§ The task
The answer must consist of every line in the data that contains "size".

§ Listed records
++++++

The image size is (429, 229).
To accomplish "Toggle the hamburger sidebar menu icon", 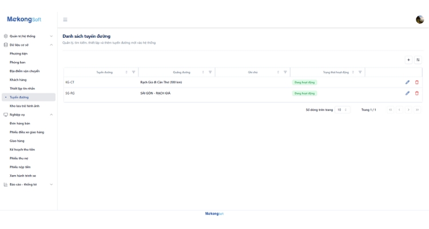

++++++

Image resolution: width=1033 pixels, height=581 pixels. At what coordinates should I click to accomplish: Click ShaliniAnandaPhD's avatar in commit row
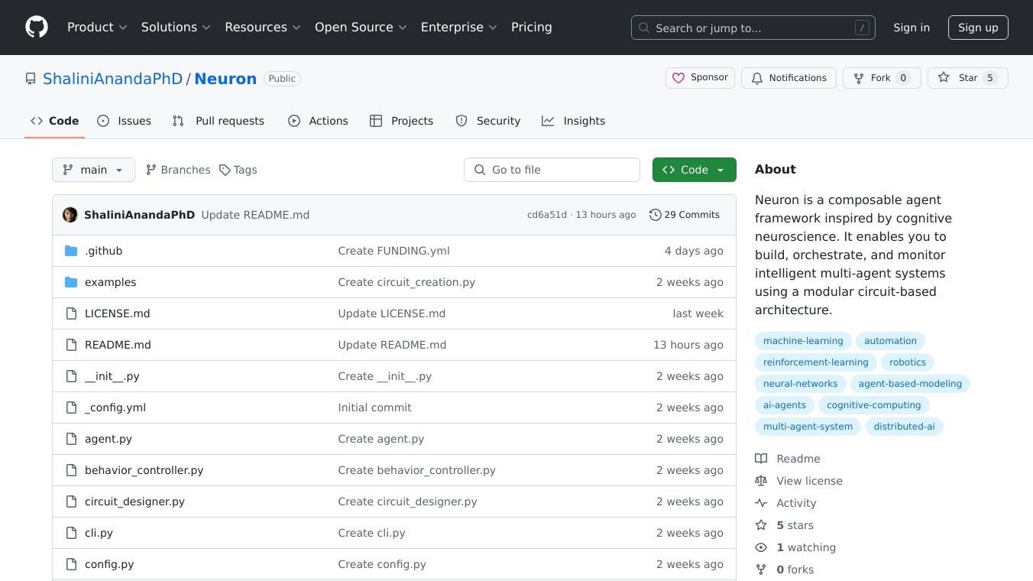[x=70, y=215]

++++++

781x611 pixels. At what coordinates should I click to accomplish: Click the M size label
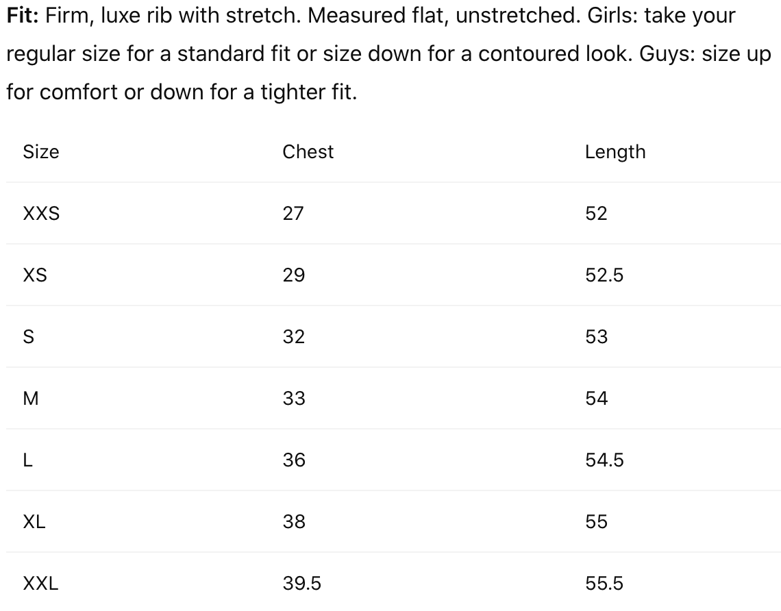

++++++

§ Written solution
The image size is (429, 229).
781x611 pixels. At what coordinates should I click to accomplish: Click the M size label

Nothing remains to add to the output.